REQUIREMENTS: Pick out each line of the records that contains the word "search" and copy it.

==== MATERIAL SUPPLIED

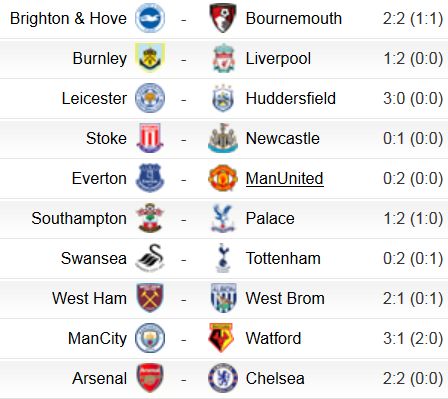Click the Burnley club crest
The image size is (448, 399).
click(x=150, y=58)
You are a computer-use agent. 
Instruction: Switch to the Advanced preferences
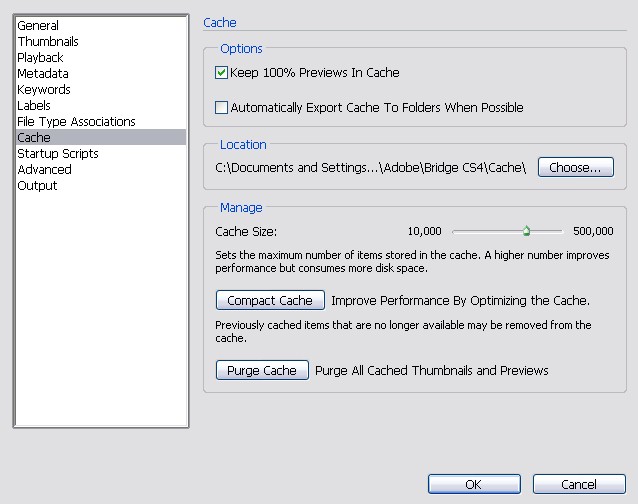coord(101,169)
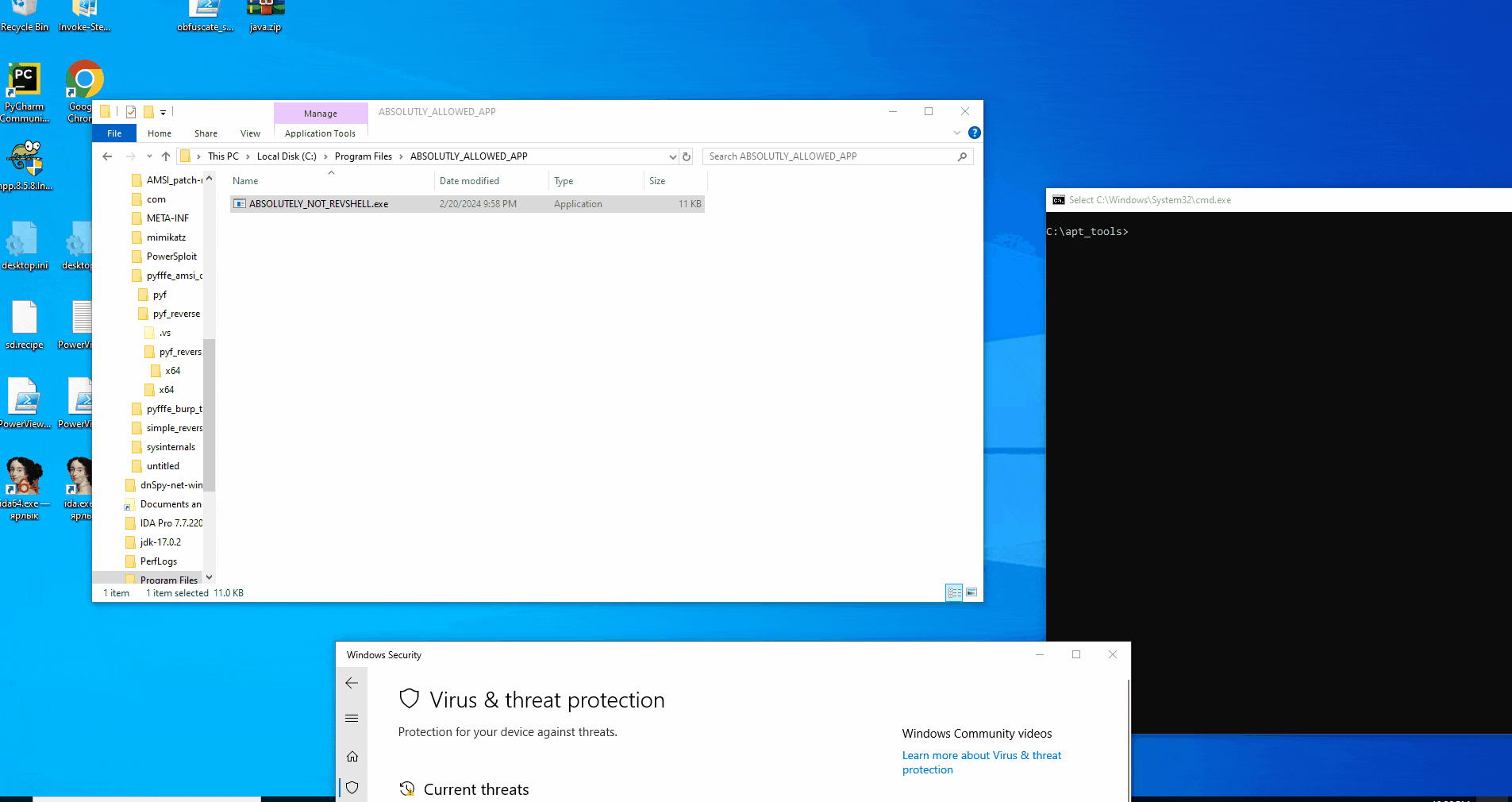Open the Application Tools ribbon tab
This screenshot has height=802, width=1512.
tap(320, 133)
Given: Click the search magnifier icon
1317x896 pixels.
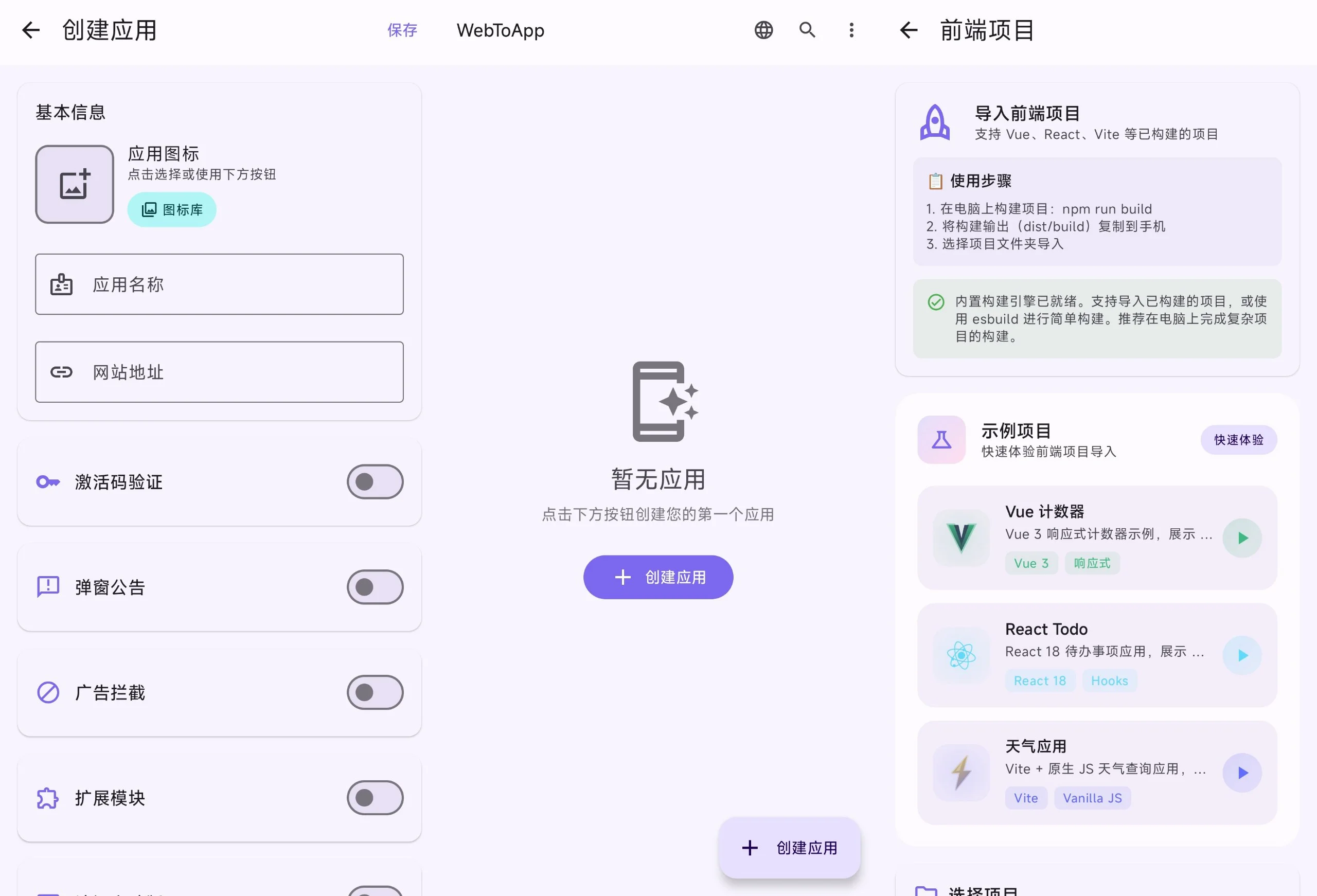Looking at the screenshot, I should pyautogui.click(x=807, y=30).
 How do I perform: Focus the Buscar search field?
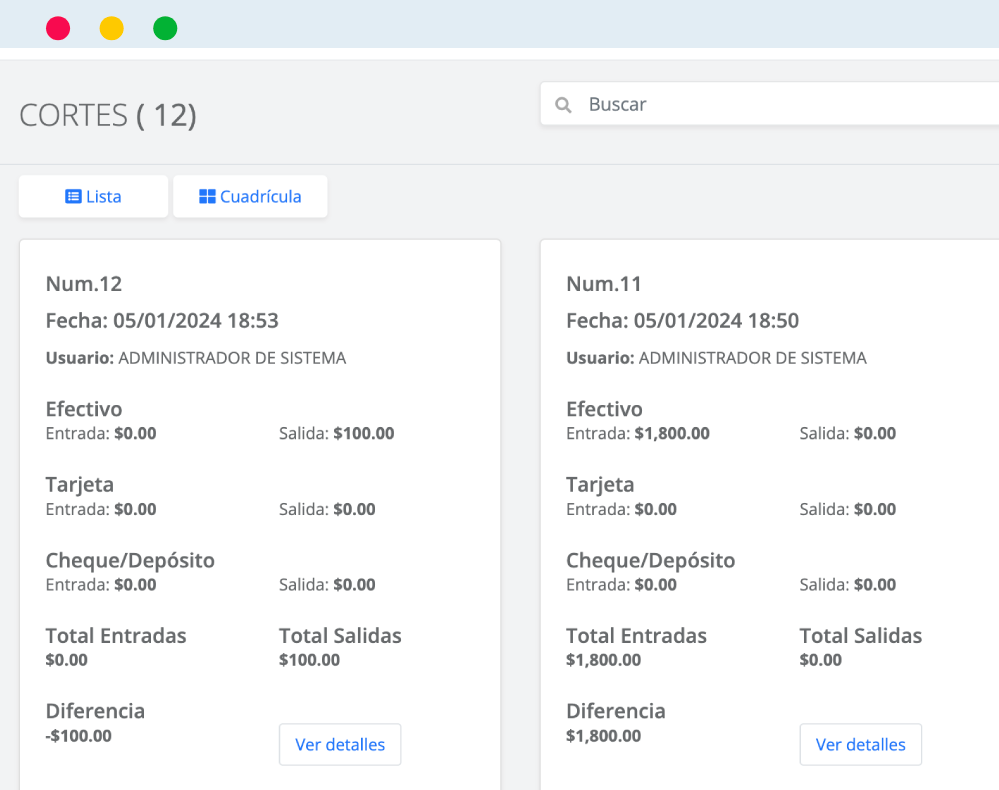[770, 104]
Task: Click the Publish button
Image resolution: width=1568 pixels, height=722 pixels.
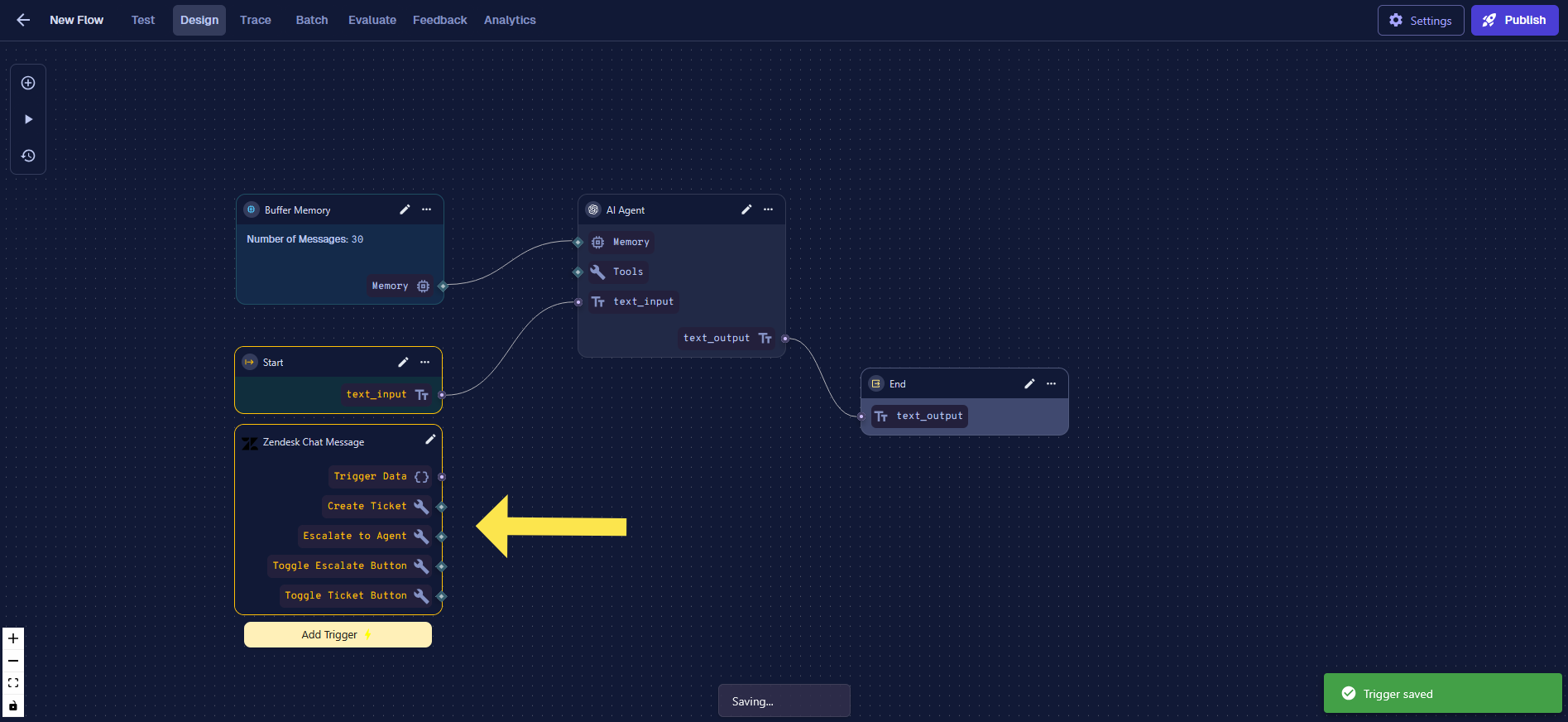Action: [x=1514, y=20]
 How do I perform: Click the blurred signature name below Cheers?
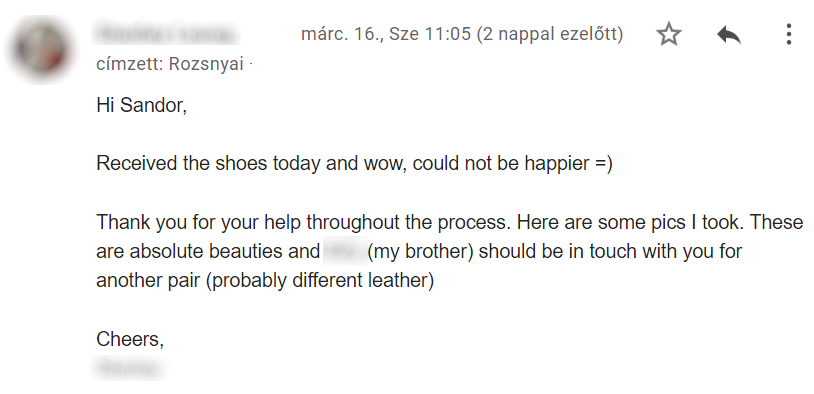pos(128,369)
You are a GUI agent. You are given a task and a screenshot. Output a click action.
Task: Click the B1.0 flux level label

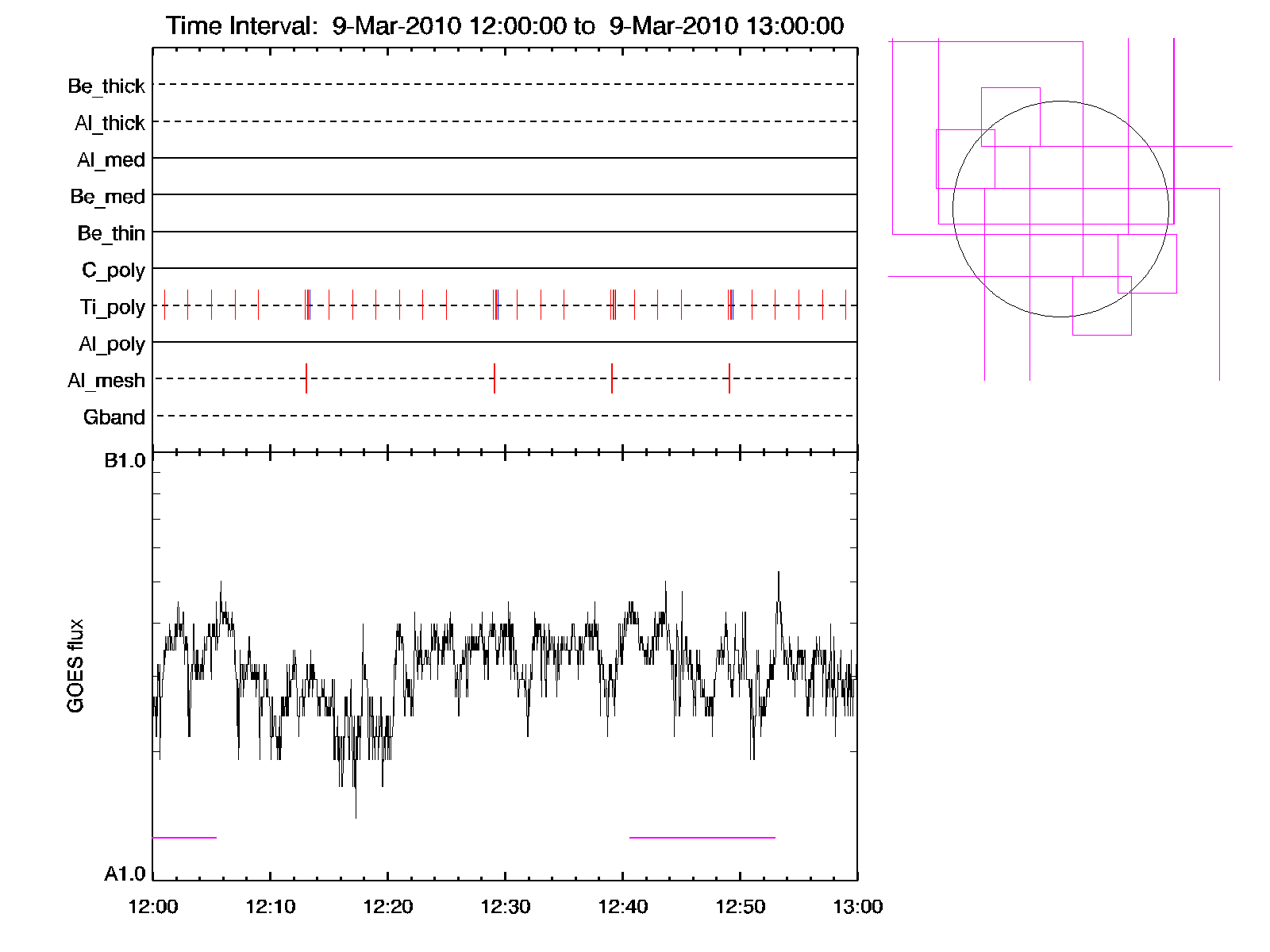pos(125,461)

========

SOLUTION TO THIS EXERCISE:
Given: Click the search magnifier icon
 How do I perform: Focus the Buscar search field?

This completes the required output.